Improved tolerance to salt and water stress in Drosophila melanogaster cells conferred by late embryogenesis abundant protein

Mechanisms that govern anhydrobiosis involve the accumulation of highly hydrophilic macromolecules, such as late embryogenesis abundant (LEA) proteins. Group 1 LEA proteins comprised of 181 (AfLEA1.1) and 197 (AfLEA1.3) amino acids were cloned from embryos of Artemia franciscana and expressed in Drosophila melanogaster cells (Kc167). Confocal microscopy revealed a construct composed of green fluorescent protein (GFP) and AfLEA1.3 accumulates in the mitochondria (AfLEA1.3-GFP), while AfLEA1.1-GFP was found in the cytoplasm. In the presence of mixed substrates, oxygen consumption was statistically identical for permeabilized Kc167 control and Kc167-AfLEA1.3 cells. Acute titrations of permeabilized cells with NaCl up to 500 mM led to successive drops in oxygen flux, which were significantly ameliorated by 18% in Kc167-AfLEA1.3 cells compared to Kc167 controls. Mitochondria were isolated from both cell types and resuspended in a sucrose-based buffer solution. The purified mitochondria from Kc167 control cells showed significantly larger reductions in respiratory capacities after one freeze–thaw cycle (−80 °C) compared to mitochondria isolated from Kc167-AfLEA1.3 cells.
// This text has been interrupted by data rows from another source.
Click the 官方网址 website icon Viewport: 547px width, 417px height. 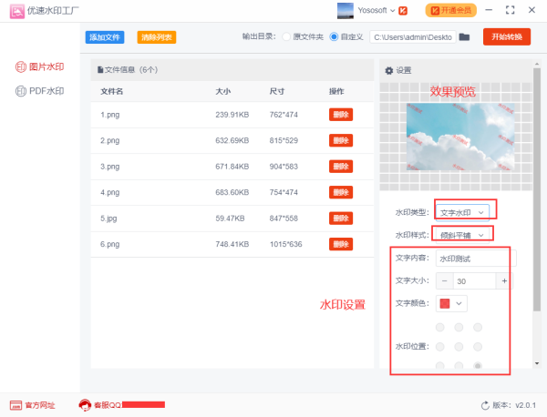pyautogui.click(x=15, y=405)
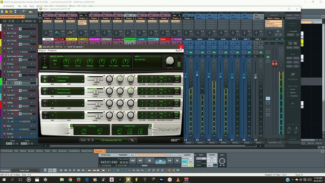Open the Programs menu in Xpand!2
This screenshot has height=183, width=325.
click(52, 50)
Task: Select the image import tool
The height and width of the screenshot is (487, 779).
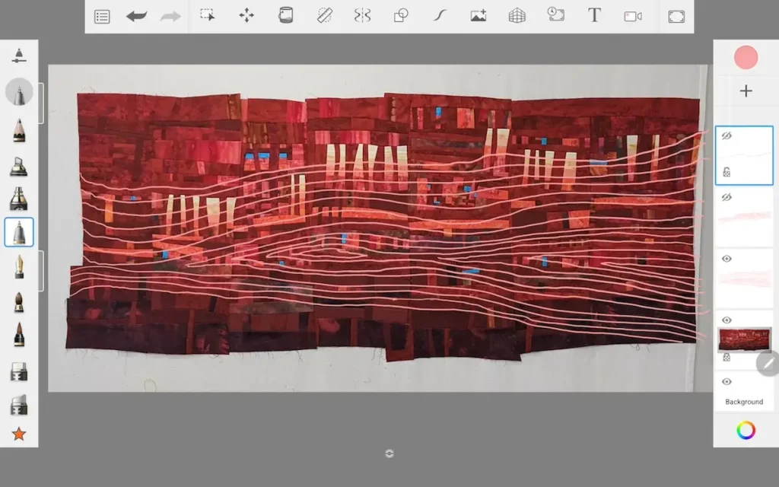Action: point(478,15)
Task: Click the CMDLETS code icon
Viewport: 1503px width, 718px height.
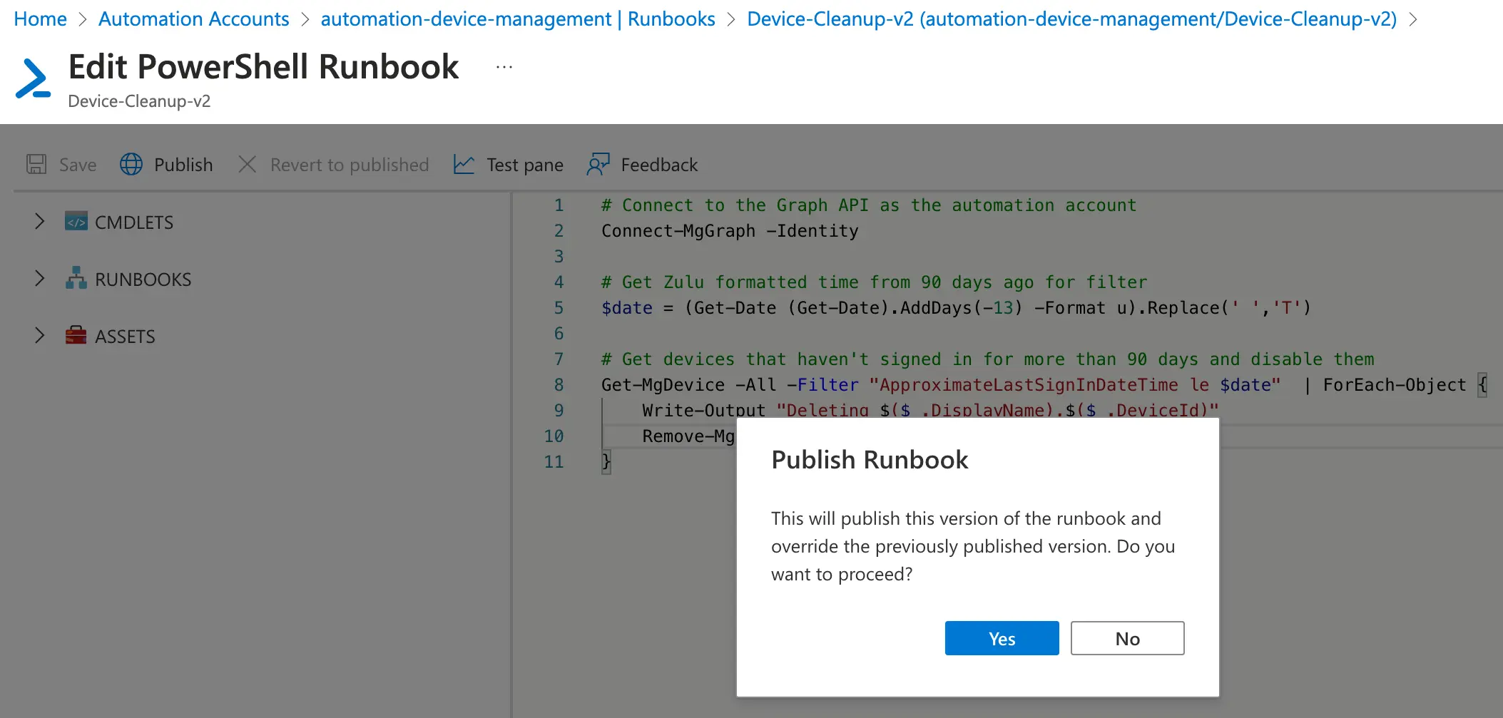Action: pyautogui.click(x=76, y=222)
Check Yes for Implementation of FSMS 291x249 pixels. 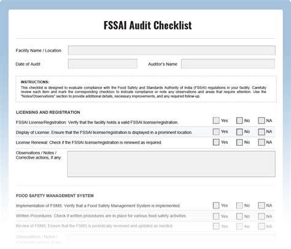coord(216,205)
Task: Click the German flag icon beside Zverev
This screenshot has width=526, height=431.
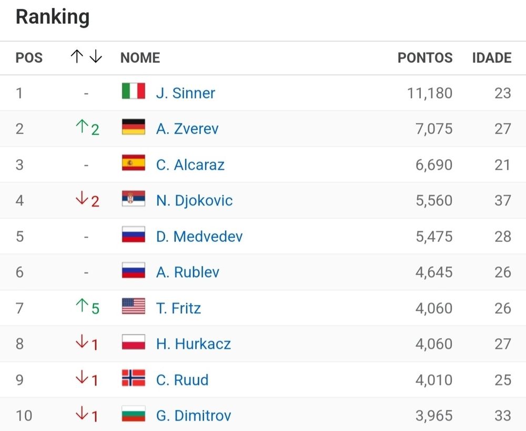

When cultured in the presence of a non-permeant osmolyte (50–200 mM sucrose) cells expressing AfLEA1.3 showed significantly improved viability (10–15%) during this hyperosmotic challenge as compared to Kc167 controls. Furthermore, Kc167-AfLEA1.3 cells survived desiccation by convective air drying in presence of 200 mM extracellular trehalose to lower final moisture contents than did control Kc167 cells (0.36 g H2O/g DW vs.1.02 g H2O/g DW). Thus, AfLEA1.3 exerts a protective influence on mitochondrial function and increases viability of Kc167 cells during water stress.